The Chinese people have traditionally valued “enduring humiliation in order to carry out an important task, self-reliance, hard work and plain living.” The Chinese like to believe they aren’t expansionist, colonial, or imperial, and don’t hit out in all directions to grab and keep territory.
The idiom tao guang yang hui could be translated as “to keep a low profile” in modern times and it could even be translated as “to be self-effacing.” However, it could never be translated as “to hide one’s ability and pretend to be weak” or “hide one’s capabilities and bide one’s time” in a modern context.
After 30 years of reforming and opening-up, China experienced rapid developments in all aspects and grew into the world’s second largest economy. The building up of national defense began to be modernized and the society is more diverse. A brief study of the background of Deng's 24-character principle will give people a better understand as to the meaning of "hide our capacities and bide our time". Deng made the remarks after the drastic changes in Eastern Europe, when people in foreign countries and in China hoped China to shoulder up the great banner of socialism.

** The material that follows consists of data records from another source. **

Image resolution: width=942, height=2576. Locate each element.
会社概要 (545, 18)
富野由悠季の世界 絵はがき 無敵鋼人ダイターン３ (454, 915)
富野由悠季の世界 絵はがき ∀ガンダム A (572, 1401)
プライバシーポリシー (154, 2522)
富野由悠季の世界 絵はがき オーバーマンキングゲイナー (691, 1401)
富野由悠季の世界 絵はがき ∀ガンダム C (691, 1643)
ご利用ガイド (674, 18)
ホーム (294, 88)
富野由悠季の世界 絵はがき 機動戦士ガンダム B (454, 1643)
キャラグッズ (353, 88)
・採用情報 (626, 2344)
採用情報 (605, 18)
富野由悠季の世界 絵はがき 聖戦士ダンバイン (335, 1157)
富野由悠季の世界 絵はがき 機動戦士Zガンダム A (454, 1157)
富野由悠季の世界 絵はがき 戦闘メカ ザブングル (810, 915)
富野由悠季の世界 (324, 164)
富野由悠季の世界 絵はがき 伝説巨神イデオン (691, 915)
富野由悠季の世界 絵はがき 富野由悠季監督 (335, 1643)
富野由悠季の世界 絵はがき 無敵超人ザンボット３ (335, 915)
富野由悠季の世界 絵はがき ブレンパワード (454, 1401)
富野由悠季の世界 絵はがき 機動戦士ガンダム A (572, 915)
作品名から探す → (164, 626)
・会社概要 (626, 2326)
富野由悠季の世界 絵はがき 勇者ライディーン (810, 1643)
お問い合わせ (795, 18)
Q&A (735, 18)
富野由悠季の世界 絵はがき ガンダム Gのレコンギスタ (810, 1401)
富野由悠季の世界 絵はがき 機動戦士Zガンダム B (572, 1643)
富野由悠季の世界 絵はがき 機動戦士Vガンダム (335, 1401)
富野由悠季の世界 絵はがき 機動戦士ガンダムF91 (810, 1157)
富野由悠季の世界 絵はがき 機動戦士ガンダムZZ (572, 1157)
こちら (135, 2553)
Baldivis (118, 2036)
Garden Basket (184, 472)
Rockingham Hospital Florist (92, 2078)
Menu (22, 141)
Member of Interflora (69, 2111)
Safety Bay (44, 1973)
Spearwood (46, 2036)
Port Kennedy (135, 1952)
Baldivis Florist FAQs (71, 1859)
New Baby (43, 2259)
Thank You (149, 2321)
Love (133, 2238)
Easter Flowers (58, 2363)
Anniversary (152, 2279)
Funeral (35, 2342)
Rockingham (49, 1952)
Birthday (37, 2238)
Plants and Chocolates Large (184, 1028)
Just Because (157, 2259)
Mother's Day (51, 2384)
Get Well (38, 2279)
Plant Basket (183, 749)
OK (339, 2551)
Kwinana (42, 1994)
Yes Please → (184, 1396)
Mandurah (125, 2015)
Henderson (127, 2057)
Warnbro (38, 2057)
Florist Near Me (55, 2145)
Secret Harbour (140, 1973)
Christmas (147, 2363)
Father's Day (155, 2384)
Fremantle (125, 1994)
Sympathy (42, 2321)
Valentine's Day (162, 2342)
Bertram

In the 24-character principle, Deng stressed "never claim leadership". He said China will never claim the leadership, never seek hegemony, never seek sphere of influence, never practice group politics, and never interfere with internal affairs of other countries even if it becomes a strong nation one day. Understanding the sentence completely, one will see "never claim leadership" is the core of China's strategy for development. Based on the strategy, the Chinese leaders of new generation set forth the concept to build a harmonious world.